> EXERCISE PROMPT: Find the word "agent" in the listing below, then return every line it appears in.

> DATA SHOWN:
::::::::

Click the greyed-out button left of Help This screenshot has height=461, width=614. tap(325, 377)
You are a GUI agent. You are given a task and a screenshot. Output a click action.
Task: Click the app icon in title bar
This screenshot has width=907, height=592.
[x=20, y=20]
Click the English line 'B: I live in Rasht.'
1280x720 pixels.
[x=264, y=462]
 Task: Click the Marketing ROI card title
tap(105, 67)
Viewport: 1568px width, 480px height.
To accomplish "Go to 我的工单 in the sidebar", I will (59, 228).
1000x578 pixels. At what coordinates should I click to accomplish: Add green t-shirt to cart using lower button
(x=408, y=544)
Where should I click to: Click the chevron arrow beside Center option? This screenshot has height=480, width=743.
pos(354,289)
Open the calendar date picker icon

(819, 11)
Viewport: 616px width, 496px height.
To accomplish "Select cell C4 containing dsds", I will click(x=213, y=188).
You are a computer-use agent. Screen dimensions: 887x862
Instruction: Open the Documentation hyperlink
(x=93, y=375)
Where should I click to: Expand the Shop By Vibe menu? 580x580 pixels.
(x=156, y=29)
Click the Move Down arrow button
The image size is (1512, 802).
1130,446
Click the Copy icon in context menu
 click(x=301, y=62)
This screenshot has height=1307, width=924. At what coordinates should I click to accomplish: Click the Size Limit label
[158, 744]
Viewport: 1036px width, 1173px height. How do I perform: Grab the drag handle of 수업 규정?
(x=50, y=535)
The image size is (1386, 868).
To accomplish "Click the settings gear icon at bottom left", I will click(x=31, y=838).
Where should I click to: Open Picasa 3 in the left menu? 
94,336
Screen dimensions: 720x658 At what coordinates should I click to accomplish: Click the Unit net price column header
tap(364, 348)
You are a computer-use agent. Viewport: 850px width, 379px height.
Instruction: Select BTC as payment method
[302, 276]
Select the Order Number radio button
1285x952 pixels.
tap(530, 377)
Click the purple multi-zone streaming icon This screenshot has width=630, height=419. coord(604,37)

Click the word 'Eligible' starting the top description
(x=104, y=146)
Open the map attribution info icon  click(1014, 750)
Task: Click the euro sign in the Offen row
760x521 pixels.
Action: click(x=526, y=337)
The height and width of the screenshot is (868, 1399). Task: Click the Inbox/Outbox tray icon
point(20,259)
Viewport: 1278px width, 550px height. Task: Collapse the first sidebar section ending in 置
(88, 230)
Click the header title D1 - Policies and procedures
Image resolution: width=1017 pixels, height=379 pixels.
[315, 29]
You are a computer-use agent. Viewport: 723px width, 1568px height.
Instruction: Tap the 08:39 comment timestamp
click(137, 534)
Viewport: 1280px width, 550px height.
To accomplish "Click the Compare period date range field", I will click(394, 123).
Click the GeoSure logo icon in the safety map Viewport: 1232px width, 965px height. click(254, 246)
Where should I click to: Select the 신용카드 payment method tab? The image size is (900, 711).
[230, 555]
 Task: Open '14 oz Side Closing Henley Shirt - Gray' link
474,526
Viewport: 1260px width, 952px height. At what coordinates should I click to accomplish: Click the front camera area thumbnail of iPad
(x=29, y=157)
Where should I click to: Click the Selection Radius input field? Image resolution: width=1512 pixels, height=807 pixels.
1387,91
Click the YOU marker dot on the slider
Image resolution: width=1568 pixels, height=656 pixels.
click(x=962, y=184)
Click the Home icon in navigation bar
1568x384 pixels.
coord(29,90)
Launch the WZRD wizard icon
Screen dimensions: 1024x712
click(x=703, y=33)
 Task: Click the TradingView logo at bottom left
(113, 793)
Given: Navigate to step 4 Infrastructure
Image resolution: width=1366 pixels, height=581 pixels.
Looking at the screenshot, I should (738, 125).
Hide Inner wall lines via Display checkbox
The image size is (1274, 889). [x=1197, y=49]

::::::::

> SOLUTION FOR THIS PROBLEM:
You are a GUI agent. You are given a task and a screenshot. Output a click action.
You are a computer-use agent. Screen dimensions: 887x862
You are a computer-use agent. Viewport: 850px width, 379px height.
You are a computer-use agent. Viewport: 723px width, 1568px height.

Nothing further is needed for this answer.